** BEGIN SOURCE TEXT **

Noninterest Expense.  Noninterest expense increased $1.2 million, to $9.2 million for the six months ended June 30, 2003 from $8.0 million for the comparable period in 2002.  Of this increase, $201,000 was directly related to compensation and benefits, $325,000 is related to office building operations resulting from the costs related to the two new branch offices placed in service over the last year.  In addition, expenses relating to advertising increased $164,000 to $433,000 for the six months ended June 30, 2003 from $269,000 for the comparable period in 2002.  The increase in advertising expense is partially attributed to the Bank’s name change, which occurred in 2002.  In addition, the Company incurred a goodwill impairment of $200,000, relating to its majority owned subsidiary CDGI, for the six months ended June 30, 2003. The

 

11



 

goodwill impairment is primarily due to a weaker demand for technology services.  Management continues to emphasize the importance of expense management and control while continuing to provide expanded banking services to a growing market base.

 

Income Tax Expense.  Income tax expense totaled $1.9 million and $1.4 million for the six months ended June 30, 2003 and 2002, respectively.  This slight increase was primarily due to a $431,000 increase in earnings before income taxes.  The effective tax rate was 34.6% and 31.4% for the six months ended June 30, 2003 and 2002, respectively.  The increase in the effective tax rate is partially due to a reduction in the municipal bond investment portfolio and the goodwill impairment related to CDGI.

** END SOURCE TEXT **
** BEGIN DATASET SECTION **

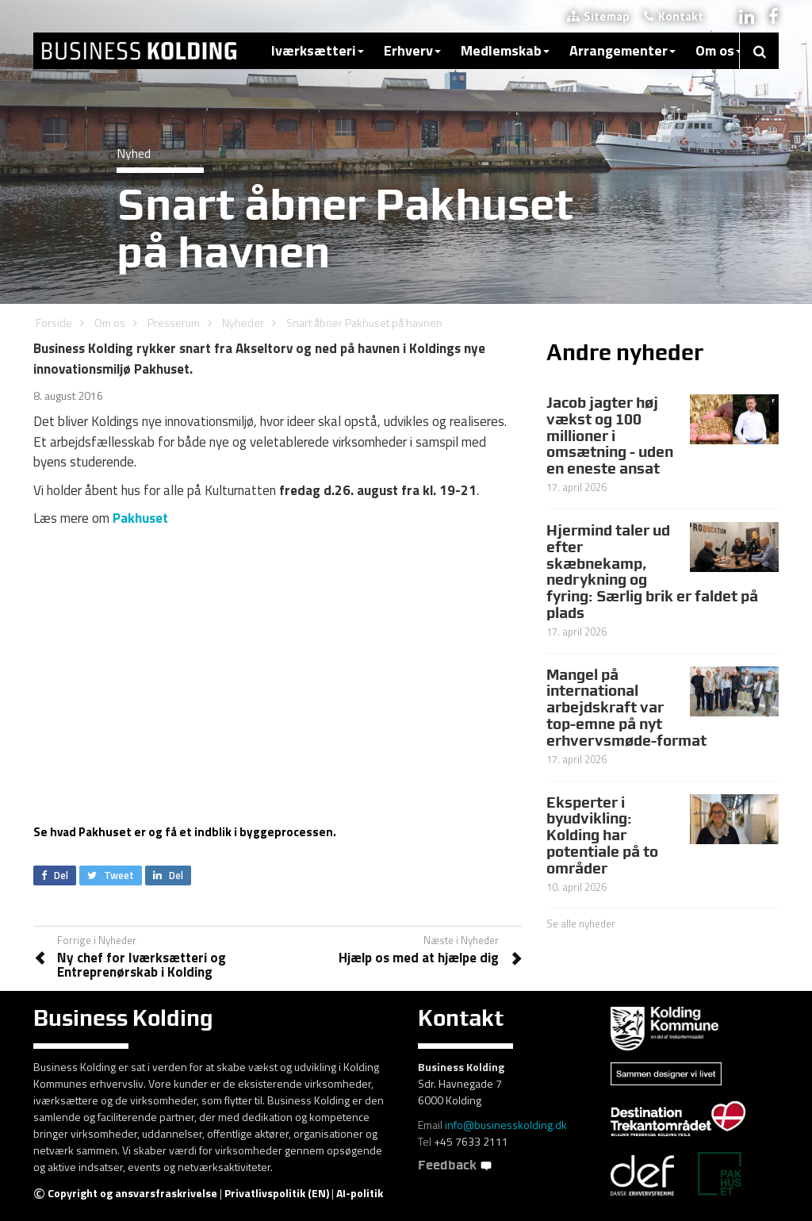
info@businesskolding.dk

** END DATASET SECTION **

▶ **ACTIONS TO TAKE**:
A: In the bank's expense and tax discussion, what was the effective tax rate for the six months ended June 30, 2003?
B: Pick up the bank's expense and tax discussion after its last sentence and keep writing.
The listing comes from a separate source, unrelated to the bank's expense and tax discussion.

▶ **TASK-BY-TASK ANSWERS**:
A: 34.6%

B:
Liquidity and Capital Resources

 

The Company’s primary source of funding for dividends and periodic stock repurchases has been dividends from the Bank.  The Bank’s ability to pay dividends and other capital distributions to the Company is generally limited by OTS regulations.

 

The Bank’s primary sources of funds are savings deposits, proceeds from the principal and interest payments on loans and proceeds from the maturity of securities and borrowings from the FHLB-Chicago. While maturities and scheduled amortization of loans and securities are predictable sources of funds, deposit outflows and mortgage prepayments are greatly influenced by general interest rates, economic conditions and competition.

 

The primary investing activities of the Bank are the origination and purchase of primarily residential one-to-four-family loans and, to a lesser extent multi-family and commercial real estate, construction and land, commercial and consumer loans and the purchase of mortgage-backed securities.  In addition, the Bank purchases loans, secured by single-family, multi-family and commercial real estate.  Deposit flows are affected by the level of interest rates, the interest rates and products offered by the local competitors and other factors.

 

In addition to the primary investing activities of the Bank, the Company has repurchased shares of its common stock from time to time in the open market.  The Company is currently authorized to repurchase shares pursuant to its sixth stock repurchase program, which was previously announced in September 2001.  Under this program the Company is authorized to repurchase up to 231,808, or 5.0% of its outstanding common stock.  Under this current program, 204,900 shares of the Company’s common stock have been repurchased at an average price per share of $17.43.  During the three months ended June 30, 2003, 33,200 shares were purchased at an average price of $19.25.  As of June 30, 2003, the Company repurchased a total of 3,060,173 shares of the Company’s common stock at an average price per share of $12.02 since becoming a public company in 1998.

 

The Bank’s most liquid assets are cash and interest-bearing demand accounts. The levels of these assets are dependent on the Bank’s operating, financing, lending and investing activities during any given period.  At June 30, 2003, cash and interest-bearing demand accounts totaled $47.5 million, or 5.5% of total assets.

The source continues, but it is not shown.